As it has every year in recent memory, national health care spending climbed last year, hitting $3.4 trillion.

The good news, according to report published in the Office of the Actuary of the Centers for Medicare and Medicaid Services in Health Affairs, is the increase was smaller than America has come to expect over the past two decades: 4.8 percent.

Recommended For You

The slowdown is largely due to slower growth in spending on Medicaid and prescription drugs.

However, the same analysis projects the U.S. health care system to return to its old tricks, and for health expenditures to 5.6 percent per year between now and 2025.

As a result, health care will eventually account for 20 percent of the U.S. economy, up from its current share of just under 18 percent.

The analysis did not make any assumptions about federal health policy, notably what will happen to the Affordable Care Act.

That Medicaid and prescription drugs saw lower-than-average spending growth might come as a surprise, given the frequent alarm about dramatic price hikes for certain medications and the political firestorm that has surrounded the federal expansion of Medicaid that 31 states have embraced.

While many in Congress continue to argue that the Medicaid expansion, which is almost entirely funded by the federal government, is fiscally reckless, others have pointed to evidence that extending coverage to more of the nation's poor has reduced uncompensated hospital spending and have argued that providing more people with affordable preventative care reduces costly emergency spending.

In addition, a recently-published study reveals promising evidence of ways to reduce Medicaid spending through Accountable Care Organizations. The same study also found ACOs had helped reduce spending — at no discernible cost to quality of care — in Medicare.

It's anything but clear what will come in terms of federal health policy in the coming years. President Trump, after campaigning on immediate repeal of Obamacare, recently said that a repeal bill might not make it to his desk until next year.
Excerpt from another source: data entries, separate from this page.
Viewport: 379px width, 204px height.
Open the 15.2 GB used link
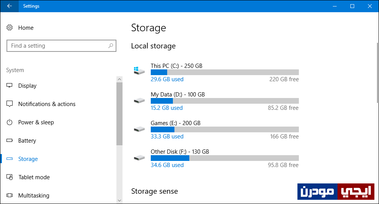[166, 108]
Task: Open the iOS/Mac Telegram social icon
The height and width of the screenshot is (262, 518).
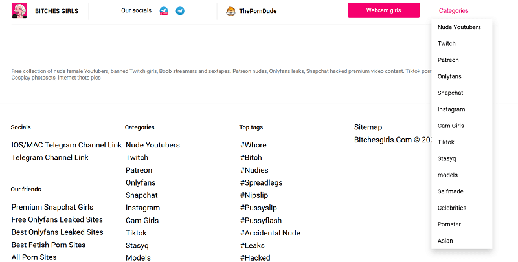Action: [x=164, y=11]

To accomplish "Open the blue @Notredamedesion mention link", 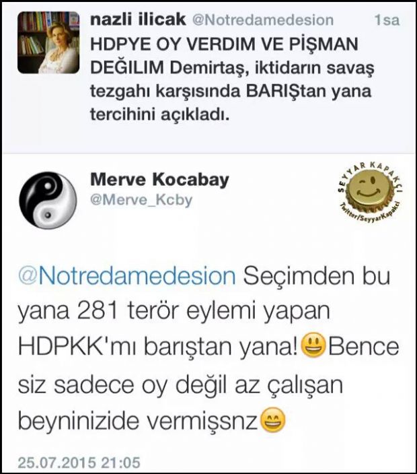I will tap(127, 275).
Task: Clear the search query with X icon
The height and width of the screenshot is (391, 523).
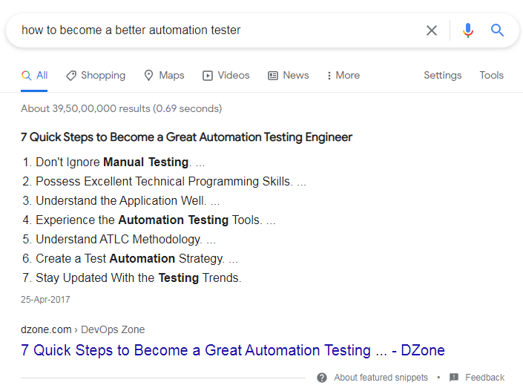Action: (432, 30)
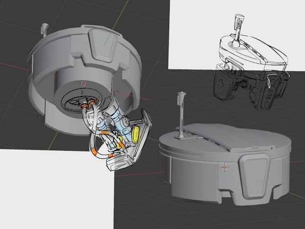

Congressional Republicans also appear to be hopelessly divided on how to repeal the law and what to replace it with.

Other political matters complicating the forecast for health care spending include division in Congress over value-based payments in Medicare, whether Medicare should negotiate with pharma companies over the price of drugs and whether the U.S. should allow the importation of cheaper prescription drugs from abroad, notably Canada.